Zaczynają się trudne momenty, gdyż jest coraz więcej korpusów ludzkich, niektóre z kończynami, a rewizja musi być dokładna, odzież pozdejmowana, cholewy butów porozcinane. Przez chwilę stoję bezradny, muszę uporać się z samym sobą. Schodzę na dół po radę dr. [Erazma] Barana i prof. [Bronisława] Młodziejowskiego. Instrukcja jest prosta: wzrok się przyzwyczai, na początku kilka głębokich wdechów tego fetoru — każdego dnia na nowo, przy tym nie myśleć, co się robi, i wreszcie ostro — bez histerii! Koleżeńska reprymenda stawia mnie na nogi. Wracam do siebie i zabieram się do pracy. W dole jednak jest jeszcze gorzej. Obok mnie inż. [Jarosław] Rosiak sapie jak lokomotywa. Był to najtrudniejszy dzień, potem przywykliśmy.

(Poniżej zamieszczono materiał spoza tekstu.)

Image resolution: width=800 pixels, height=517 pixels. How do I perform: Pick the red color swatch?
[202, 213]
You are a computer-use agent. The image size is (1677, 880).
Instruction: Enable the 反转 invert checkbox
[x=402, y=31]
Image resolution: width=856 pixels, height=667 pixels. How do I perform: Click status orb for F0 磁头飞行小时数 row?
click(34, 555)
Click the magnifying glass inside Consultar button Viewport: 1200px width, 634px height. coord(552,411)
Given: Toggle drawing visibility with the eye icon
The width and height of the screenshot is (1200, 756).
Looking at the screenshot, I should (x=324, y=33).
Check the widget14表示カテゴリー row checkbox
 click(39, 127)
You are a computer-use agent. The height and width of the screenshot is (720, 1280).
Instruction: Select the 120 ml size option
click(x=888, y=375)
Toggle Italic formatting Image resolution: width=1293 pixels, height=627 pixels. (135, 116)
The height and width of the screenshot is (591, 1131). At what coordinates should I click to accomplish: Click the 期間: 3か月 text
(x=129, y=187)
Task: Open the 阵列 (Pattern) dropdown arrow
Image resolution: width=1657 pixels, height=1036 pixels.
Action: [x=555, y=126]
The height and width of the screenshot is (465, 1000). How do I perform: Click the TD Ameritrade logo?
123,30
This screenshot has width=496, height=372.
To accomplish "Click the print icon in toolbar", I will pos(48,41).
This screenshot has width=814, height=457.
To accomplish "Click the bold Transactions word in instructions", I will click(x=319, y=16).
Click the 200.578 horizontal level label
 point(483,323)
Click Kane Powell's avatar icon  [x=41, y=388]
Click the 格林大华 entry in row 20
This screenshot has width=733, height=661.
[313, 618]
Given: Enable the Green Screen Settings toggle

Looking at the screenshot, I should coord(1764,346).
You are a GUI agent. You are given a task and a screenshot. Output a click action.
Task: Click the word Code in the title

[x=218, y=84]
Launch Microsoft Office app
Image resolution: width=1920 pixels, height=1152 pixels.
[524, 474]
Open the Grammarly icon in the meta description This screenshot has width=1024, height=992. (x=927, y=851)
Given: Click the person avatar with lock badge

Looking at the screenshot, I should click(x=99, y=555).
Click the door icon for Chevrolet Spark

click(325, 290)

Wydobyto dziś m.in. trzy czaszki z owłosieniem. Głowy z reguły są pookręcane płaszczami. Duże wrażenie zrobiły odkryte przez dr. Barana kolejne całe zwłoki w pełnym umundurowaniu — po odwinięciu płaszcza ukazała się wąsata głowa z pozlepianymi włosami. Dużo widocznych ran postrzałowych.
Miednoje, 16 sierpnia
Jędrzej Tucholski, W krainie śmierci..., Kronika ekshumacji Charków-Miednoje. 22 VII - 3 IX 1991 r., Warszawa 1993.